Another form of customization appears when players actually start playing. Between each round, players can choose the deformer they wish to play as and then choose the class they wish to play as for that round. Changing classes between each round means that players can switch up their play-style on the fly, or ensure they are always moving in the way most ideal to their particular play-style.

There are five classes: Ranger, Striker, Guardian, Marksman, and Speedster. Rangers are completely balanced. Strikers are slightly bigger than Rangers and have a stronger ram attack, but they fall short at shooting distant targets. Guardians are the largest class of all, meaning they have the most health, but they are very slow. They can damage other deformers by blocking their attacks. Marksmen are the opposite of Strikers: smaller than the Ranger with a weak ram attack, but capable of dealing massive damage by shooting a barrage of pellets at distant enemies. Speedsters are exactly what you would think: small and brittle fighters, with incredible speed. Any deformer can be any class.

The only time Deformers falls short in customization is when playing couch co-op. Even if all four players are playing with different accounts, only the party leader can customize their deformers. The other players have no opportunity to spend the cash they earn on new deformers or customization items without exiting the party first. They can pick from the deformers they customized prior to joining a party, but that is about it. It is only a problem when playing couch co-op though.

A Deformed Mess

Sadly, Deformers’ issues do not end there. They actually get much, much worse — most notable of all is the game’s lobby connection issues. This review is actually coming out so late from the game’s release because I have been struggling to actually play the game on some days. If the servers are not lagging and booting players for slow connection speeds, then they are down for maintenance. It can be a real drag.

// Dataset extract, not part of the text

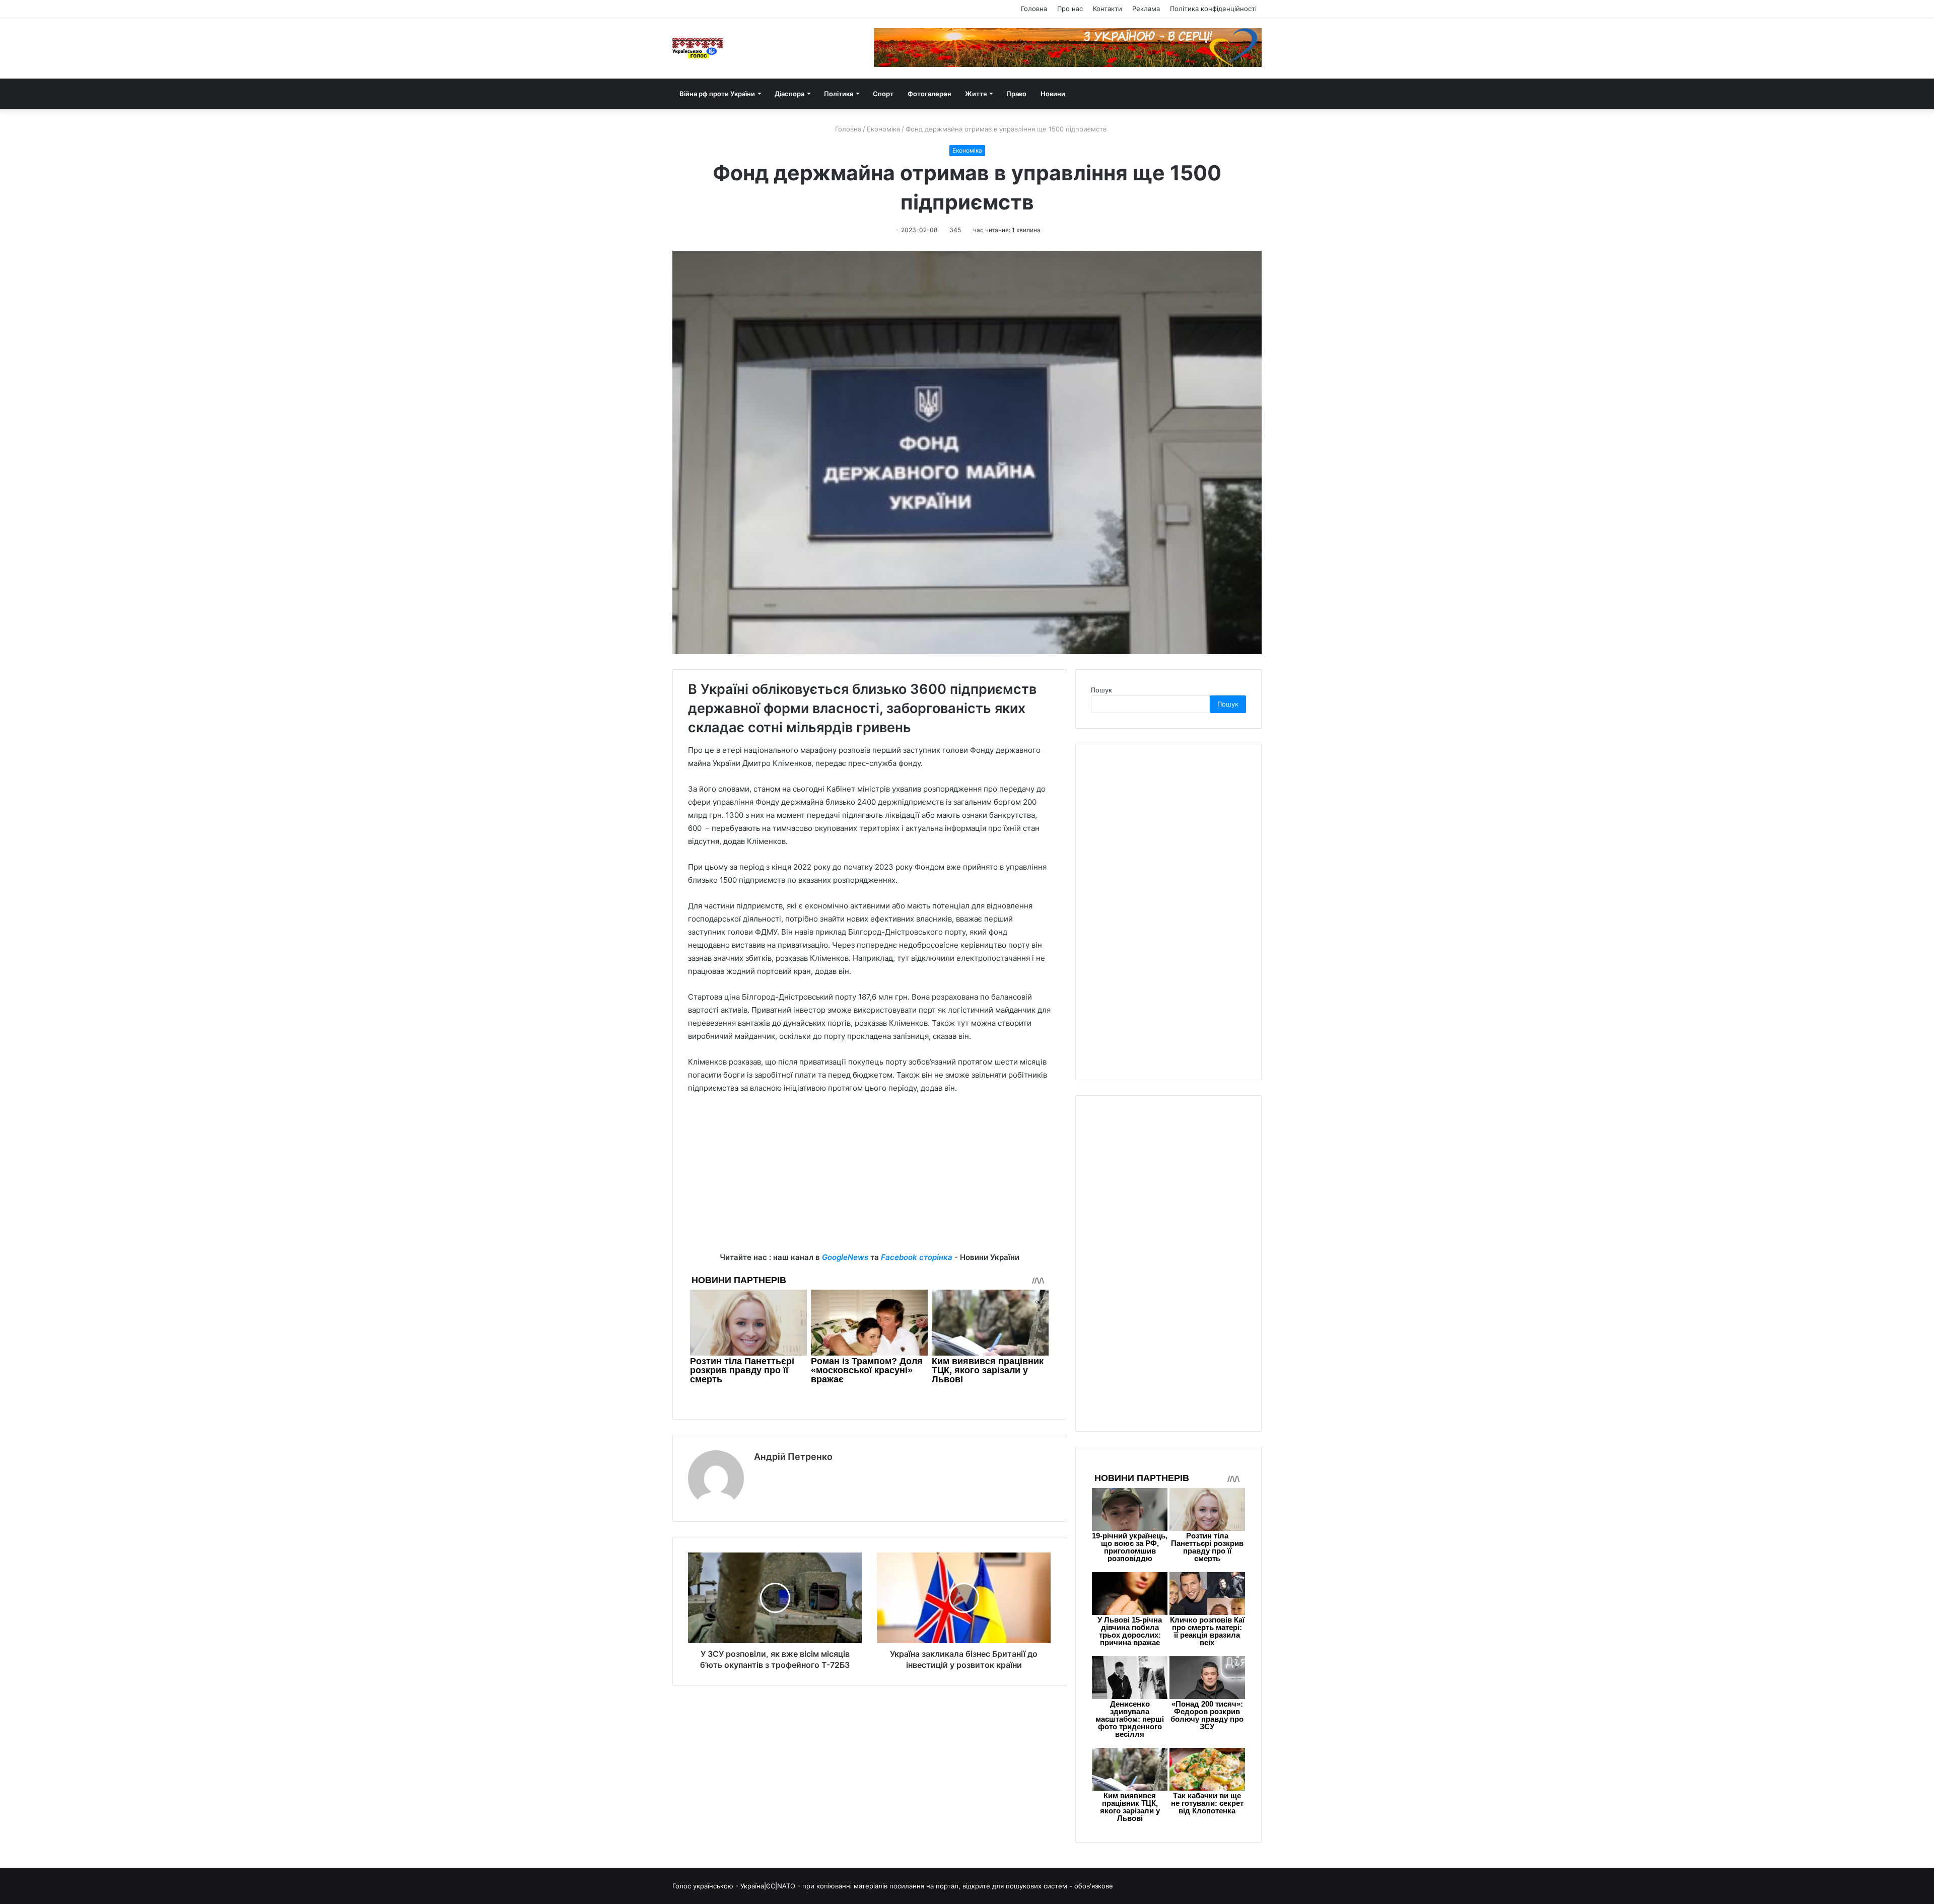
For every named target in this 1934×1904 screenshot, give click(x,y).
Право (1016, 94)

I could not even show two of my friends the game this past weekend because the servers just crashed halfway through our second game and they never came back on. It is really disappointing because Deformers was supposed to come out over a month ago, but it was delayed twice for further beta testing. The developers obviously knew there were problems with their game. I cannot understand why they would not have fixed these issues prior to launch.

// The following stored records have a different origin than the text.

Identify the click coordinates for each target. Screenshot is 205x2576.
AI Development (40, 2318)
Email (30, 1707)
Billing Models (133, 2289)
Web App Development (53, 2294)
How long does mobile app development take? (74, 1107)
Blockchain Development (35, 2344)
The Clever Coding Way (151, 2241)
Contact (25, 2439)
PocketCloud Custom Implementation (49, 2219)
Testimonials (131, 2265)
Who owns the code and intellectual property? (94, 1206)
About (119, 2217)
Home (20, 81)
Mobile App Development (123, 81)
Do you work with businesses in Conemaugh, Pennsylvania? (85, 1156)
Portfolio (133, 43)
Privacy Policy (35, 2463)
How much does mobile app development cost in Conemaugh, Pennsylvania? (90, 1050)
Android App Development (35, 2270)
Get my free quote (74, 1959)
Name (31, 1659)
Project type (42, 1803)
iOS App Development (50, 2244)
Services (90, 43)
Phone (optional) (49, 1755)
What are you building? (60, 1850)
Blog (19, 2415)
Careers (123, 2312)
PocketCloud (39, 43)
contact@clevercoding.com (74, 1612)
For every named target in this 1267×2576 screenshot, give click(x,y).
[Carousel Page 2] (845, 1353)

Aside from that, the game just feels half-baked. There are only three game types and two of them are technically the same thing. The third, Form-ball, is not fun. It lacks the speed and ferocity of something like Rocket League. The large arena that Form-ball is played in also means you end up with a game where it is practically impossible to pass the ball or set up teammates for plays.

Being able to pick up the ball, as opposed to only being able to ram it, also seems to take away the challenge of playing a game where players normally cannot rely on their hands. Deformers has a decent physics engine as well, so it is all the more surprising Form-ball is designed in a way that players do not have to learn how to adapt the deformers’ funky movements to real world physics.

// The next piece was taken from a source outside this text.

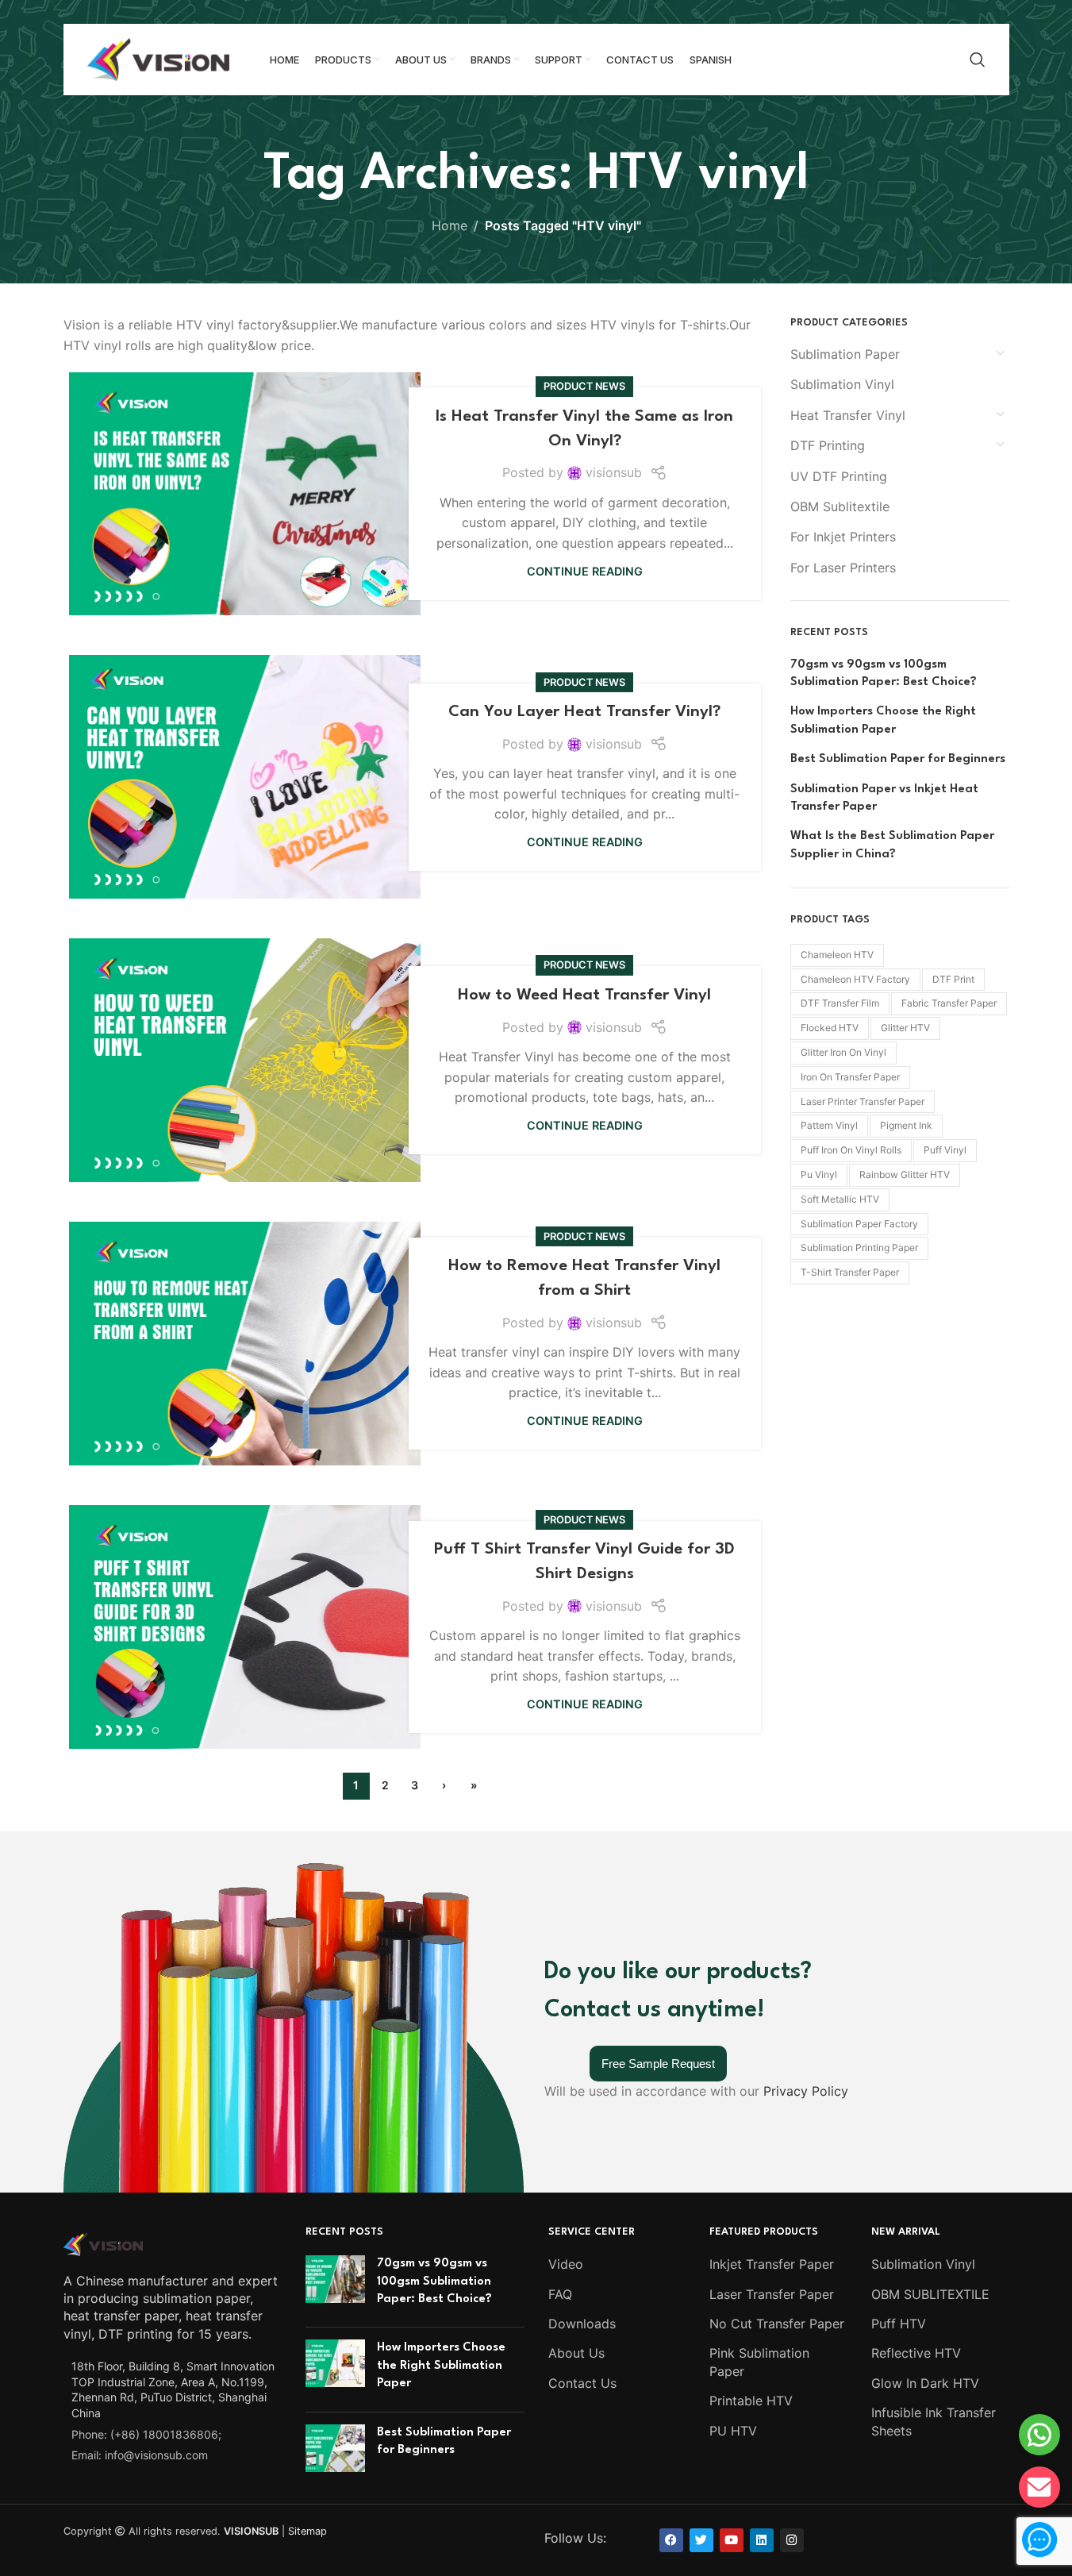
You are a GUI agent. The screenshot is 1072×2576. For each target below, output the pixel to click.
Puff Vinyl (945, 1150)
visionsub (614, 472)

I think I would not mind Form-ball if Deformers just had more game types. As is, I am only playing the two deathmatch modes and that can get boring after awhile. Capture the Flag and King of the Hill would have been fun modes to add.

Final Verdict

It is a damn shame that Deformers’ first few days of launch have had so many online lobby disconnection issues, because there is a great game here. Though simplistic, the gameplay is abnormally addictive, and the subtle sarcasm and devilish wit hidden behind the adorable cast of squishy blobs makes for more than a few laughs. Its quick, explosive rounds will remind you of why we all loved watching and playing Beyblades as a kid, and have you calling up three friends for some heated couch co-op.

I doubt Deformers will breed a large enough player-base to give the game the lasting popularity of something like Rocket League, but I foresee a small, tight-knit community (similar to the one that played Supersonic Acrobatic Rocket-Powered Battle-Cars) springing up around it.